Dataset entries:
Start of Block
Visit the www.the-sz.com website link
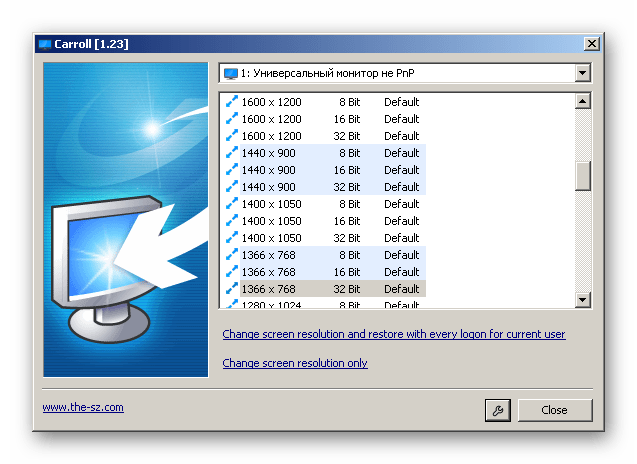The height and width of the screenshot is (464, 637). pos(83,407)
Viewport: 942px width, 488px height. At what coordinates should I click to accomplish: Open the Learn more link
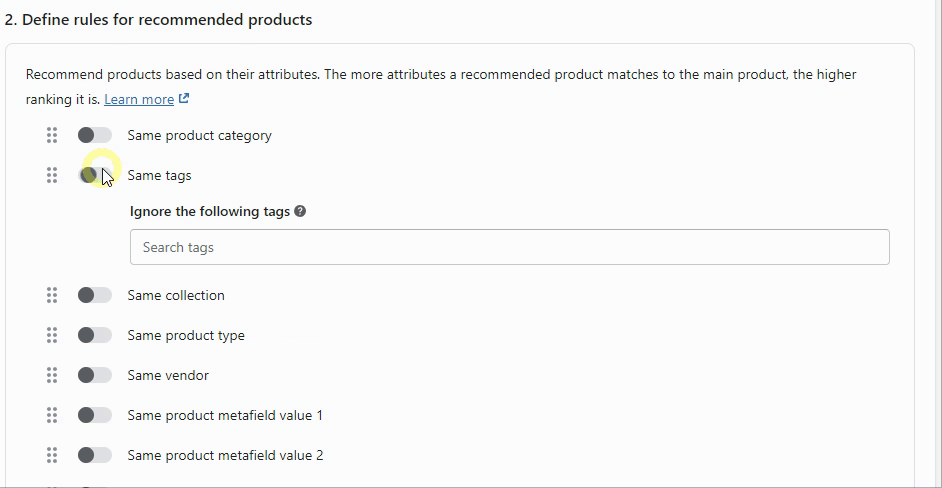[x=140, y=99]
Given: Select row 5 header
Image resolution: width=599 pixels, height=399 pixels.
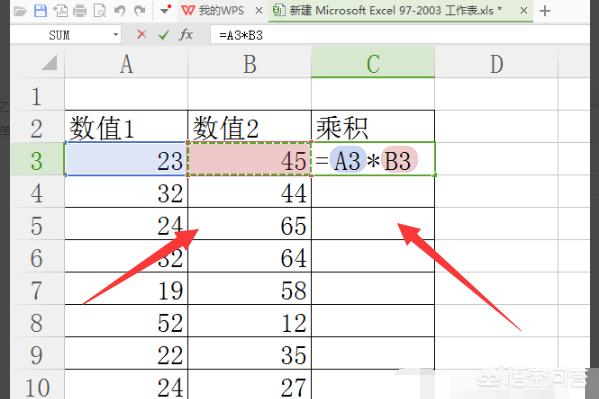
End of Block
WORK TASK
Leaving out all pictures, print exactly the lines above from the one containing "Viewport: 942px width, 488px" through the last line of the entries.

TASK RESPONSE
Viewport: 942px width, 488px height. At what coordinates should I click to accomplish: Open the Learn more link
[x=140, y=99]
Given: Select row 5 header
Image resolution: width=599 pixels, height=399 pixels.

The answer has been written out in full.